Je suis convaincu que, sous la direction du Parti communiste chinois, avec Xi Jinping comme noyau, le peuple chinois continuera à mener à bien le 15e Plan quinquennal sur le développement socio-économique, en obtenant de nouveaux acquis dans le processus de modernisation du pays. Le Vietnam considère toujours le développement stable et de haute qualité de la Chine comme un facteur important pour la paix, la coopération et le développement dans la région, ainsi que comme une opportunité pour les pays voisins, dont le Vietnam.
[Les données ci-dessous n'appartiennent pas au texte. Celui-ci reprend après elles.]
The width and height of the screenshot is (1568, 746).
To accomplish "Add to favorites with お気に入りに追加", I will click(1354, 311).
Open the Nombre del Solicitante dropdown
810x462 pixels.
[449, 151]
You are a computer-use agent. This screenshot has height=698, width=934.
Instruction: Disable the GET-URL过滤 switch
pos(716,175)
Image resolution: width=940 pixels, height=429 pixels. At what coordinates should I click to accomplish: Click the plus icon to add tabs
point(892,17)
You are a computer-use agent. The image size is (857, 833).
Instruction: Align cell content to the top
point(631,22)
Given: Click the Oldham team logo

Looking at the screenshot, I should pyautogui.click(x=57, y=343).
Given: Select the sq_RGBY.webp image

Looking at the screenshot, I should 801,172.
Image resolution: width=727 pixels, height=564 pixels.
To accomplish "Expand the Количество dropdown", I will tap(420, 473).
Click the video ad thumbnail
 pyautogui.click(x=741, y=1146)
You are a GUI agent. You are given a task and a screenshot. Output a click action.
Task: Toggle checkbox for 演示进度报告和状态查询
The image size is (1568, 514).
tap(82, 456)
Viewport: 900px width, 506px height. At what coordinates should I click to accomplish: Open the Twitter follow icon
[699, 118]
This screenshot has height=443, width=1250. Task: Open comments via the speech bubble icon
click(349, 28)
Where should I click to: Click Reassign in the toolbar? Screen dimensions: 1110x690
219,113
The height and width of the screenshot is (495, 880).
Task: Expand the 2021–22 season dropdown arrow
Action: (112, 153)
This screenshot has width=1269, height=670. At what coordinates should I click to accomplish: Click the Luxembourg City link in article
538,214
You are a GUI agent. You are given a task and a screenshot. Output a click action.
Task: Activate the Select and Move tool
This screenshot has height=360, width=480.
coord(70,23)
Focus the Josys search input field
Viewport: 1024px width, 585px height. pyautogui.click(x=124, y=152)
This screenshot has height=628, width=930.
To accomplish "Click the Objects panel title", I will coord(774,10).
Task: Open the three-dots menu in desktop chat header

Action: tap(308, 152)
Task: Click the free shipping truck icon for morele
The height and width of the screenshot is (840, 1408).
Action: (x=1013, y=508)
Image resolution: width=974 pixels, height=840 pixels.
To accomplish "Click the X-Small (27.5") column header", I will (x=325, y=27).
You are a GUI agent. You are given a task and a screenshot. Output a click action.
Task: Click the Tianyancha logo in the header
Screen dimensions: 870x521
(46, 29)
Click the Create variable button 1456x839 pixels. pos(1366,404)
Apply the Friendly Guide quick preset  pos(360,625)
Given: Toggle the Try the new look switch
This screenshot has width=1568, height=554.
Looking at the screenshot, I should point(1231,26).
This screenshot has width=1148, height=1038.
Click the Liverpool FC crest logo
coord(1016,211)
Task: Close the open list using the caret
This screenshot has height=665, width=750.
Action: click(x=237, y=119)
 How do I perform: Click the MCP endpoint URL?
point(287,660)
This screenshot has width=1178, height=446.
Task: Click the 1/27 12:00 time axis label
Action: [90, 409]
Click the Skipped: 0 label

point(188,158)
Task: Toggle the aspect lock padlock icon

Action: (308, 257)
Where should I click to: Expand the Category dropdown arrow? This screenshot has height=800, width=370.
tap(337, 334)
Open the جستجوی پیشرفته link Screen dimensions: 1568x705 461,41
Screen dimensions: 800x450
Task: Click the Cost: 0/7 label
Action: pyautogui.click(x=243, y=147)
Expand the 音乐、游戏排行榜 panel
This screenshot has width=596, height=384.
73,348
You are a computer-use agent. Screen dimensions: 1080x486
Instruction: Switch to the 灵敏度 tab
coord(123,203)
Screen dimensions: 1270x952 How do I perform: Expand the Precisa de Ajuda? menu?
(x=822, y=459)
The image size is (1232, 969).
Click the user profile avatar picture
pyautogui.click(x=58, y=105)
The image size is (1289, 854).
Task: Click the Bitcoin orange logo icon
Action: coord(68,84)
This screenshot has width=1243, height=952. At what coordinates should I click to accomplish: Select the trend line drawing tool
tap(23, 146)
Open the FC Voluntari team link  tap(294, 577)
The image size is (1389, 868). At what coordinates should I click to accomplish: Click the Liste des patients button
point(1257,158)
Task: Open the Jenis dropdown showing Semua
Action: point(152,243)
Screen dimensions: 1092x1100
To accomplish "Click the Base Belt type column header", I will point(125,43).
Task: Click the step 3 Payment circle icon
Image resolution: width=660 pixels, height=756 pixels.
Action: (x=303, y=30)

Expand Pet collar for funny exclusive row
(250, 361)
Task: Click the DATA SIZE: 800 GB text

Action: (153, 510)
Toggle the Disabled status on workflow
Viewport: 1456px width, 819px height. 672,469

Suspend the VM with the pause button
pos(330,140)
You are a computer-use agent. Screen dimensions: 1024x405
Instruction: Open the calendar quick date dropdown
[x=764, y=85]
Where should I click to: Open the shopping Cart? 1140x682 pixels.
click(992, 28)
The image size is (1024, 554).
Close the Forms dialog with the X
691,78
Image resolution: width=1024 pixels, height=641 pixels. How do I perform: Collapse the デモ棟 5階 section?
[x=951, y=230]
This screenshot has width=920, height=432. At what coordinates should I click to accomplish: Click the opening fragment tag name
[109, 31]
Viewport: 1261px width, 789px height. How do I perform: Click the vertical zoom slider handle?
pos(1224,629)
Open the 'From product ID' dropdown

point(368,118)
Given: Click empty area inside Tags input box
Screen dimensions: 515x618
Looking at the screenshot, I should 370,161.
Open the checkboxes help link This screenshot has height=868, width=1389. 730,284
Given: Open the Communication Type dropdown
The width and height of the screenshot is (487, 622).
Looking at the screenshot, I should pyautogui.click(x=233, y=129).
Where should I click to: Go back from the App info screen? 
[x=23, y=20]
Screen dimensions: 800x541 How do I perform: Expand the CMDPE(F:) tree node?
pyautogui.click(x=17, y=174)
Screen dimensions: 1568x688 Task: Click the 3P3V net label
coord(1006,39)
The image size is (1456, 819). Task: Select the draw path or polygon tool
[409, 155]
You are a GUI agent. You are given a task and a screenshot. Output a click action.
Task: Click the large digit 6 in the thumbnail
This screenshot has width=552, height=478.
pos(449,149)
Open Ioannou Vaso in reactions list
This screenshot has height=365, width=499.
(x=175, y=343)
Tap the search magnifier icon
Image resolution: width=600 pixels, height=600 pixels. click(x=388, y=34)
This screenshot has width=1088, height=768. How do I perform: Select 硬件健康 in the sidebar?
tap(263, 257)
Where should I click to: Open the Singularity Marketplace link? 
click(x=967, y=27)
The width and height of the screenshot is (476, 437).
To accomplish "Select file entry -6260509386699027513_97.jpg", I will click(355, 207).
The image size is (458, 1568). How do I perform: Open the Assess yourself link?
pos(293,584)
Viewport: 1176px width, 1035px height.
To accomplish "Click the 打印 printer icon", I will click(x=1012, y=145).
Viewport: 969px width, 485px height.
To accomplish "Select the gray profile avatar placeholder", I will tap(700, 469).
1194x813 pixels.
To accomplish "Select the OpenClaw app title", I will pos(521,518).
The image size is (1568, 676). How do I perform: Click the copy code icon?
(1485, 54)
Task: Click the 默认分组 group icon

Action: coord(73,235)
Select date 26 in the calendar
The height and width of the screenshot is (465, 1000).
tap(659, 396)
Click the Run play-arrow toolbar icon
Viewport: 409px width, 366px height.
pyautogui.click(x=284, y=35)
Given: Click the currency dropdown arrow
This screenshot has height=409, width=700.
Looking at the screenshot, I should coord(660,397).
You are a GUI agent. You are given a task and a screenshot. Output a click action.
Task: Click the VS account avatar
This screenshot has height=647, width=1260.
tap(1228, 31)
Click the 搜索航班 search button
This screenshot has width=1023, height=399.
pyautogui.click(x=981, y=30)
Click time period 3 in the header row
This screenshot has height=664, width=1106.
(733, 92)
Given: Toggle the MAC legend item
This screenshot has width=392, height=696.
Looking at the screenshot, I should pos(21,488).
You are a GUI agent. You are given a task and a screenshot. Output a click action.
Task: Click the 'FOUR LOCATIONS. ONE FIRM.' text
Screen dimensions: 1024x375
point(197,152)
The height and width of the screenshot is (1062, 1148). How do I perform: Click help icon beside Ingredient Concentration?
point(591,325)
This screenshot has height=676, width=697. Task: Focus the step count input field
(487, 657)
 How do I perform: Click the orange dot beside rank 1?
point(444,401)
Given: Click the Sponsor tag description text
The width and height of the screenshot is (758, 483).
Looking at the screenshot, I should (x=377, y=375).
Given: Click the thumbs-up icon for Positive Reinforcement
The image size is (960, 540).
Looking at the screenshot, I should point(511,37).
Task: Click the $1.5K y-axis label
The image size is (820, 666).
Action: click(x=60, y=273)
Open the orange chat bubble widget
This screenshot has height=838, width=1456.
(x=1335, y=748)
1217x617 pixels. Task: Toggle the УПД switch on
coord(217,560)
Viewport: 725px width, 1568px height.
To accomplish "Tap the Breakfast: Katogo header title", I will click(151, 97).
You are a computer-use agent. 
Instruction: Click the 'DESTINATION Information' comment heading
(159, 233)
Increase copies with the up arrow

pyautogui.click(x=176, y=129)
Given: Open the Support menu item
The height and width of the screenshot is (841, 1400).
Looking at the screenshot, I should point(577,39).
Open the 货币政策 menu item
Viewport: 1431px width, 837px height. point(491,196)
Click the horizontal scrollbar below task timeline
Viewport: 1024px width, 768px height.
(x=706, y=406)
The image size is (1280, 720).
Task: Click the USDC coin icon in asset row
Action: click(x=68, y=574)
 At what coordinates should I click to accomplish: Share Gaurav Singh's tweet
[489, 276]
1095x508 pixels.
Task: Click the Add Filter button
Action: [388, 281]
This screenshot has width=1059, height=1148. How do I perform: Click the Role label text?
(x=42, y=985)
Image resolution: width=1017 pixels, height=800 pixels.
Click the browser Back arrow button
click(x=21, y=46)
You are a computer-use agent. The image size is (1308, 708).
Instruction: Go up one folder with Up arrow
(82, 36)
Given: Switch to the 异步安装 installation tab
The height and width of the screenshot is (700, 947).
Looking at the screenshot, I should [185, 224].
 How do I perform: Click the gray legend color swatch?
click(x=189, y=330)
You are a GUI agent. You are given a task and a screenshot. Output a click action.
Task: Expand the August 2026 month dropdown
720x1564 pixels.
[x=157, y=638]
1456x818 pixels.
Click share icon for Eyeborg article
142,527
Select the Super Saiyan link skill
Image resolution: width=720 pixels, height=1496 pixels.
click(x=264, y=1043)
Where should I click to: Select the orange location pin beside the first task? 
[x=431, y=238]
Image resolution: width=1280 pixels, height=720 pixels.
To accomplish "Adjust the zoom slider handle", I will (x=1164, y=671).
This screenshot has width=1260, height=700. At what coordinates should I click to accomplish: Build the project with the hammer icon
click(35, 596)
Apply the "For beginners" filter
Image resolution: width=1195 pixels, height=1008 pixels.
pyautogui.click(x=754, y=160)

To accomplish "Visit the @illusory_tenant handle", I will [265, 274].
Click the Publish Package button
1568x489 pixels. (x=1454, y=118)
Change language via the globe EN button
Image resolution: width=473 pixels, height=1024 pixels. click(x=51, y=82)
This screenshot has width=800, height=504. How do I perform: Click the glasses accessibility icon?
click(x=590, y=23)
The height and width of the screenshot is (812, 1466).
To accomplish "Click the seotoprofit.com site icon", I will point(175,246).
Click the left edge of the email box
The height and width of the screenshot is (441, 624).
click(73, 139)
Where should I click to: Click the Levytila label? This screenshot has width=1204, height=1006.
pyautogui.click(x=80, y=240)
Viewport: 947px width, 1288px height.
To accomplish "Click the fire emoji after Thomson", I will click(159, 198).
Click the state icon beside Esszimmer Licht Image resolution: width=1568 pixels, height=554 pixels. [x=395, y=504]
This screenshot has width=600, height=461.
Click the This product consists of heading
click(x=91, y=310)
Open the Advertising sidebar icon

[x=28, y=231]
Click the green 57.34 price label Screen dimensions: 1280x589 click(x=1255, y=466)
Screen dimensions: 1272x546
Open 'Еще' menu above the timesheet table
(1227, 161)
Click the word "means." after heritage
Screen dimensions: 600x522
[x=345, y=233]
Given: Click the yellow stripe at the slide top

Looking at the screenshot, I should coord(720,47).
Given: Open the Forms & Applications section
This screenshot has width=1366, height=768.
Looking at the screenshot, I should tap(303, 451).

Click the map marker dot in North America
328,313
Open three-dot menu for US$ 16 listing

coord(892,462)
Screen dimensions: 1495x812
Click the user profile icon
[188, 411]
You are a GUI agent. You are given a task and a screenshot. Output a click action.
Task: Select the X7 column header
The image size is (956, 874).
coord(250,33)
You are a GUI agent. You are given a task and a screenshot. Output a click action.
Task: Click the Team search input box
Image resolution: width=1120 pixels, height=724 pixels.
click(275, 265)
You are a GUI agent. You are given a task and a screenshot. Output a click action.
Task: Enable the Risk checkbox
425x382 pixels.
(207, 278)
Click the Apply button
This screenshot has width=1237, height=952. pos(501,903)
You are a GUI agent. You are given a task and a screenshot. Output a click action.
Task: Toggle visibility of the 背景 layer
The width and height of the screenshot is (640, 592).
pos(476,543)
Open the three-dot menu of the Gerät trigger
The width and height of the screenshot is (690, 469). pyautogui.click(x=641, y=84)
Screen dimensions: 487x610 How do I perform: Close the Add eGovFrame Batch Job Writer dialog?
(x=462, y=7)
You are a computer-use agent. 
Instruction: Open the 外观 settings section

Je suis également convaincu que, fort de la base d’amitié patiemment forgée par les générations de dirigeants des deux pays, des consensus de haut niveau déjà établis, de la détermination des différents niveaux, secteurs et collectivités locales, ainsi que de l’accompagnement des peuples des deux pays, les relations Vietnam-Chine continueraient à se développer de manière stable, saine et durable à long terme, apportant des bénéfices toujours plus concrets aux deux Partis, aux deux États et aux deux peuples, et contribuant davantage à la paix, à la stabilité, à la coopération et au développement dans la région et dans le monde. Ma visite en Chine s’inscrit dans cet esprit, avec cette conviction et cette volonté de travailler avec les dirigeants chinois afin d’ouvrir de nouveaux espaces de développement et d’élever encore le niveau de la connectivité stratégique entre les deux pays dans les temps à venir./.